Every record below should be printed exactly as given.

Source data
____
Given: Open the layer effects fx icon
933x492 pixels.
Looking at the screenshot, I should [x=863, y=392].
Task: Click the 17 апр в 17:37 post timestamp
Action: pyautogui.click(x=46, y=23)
____
# Task answer:
Given: Open the layer effects fx icon
933x492 pixels.
Looking at the screenshot, I should [x=863, y=392].
Task: Click the 17 апр в 17:37 post timestamp
Action: pyautogui.click(x=46, y=23)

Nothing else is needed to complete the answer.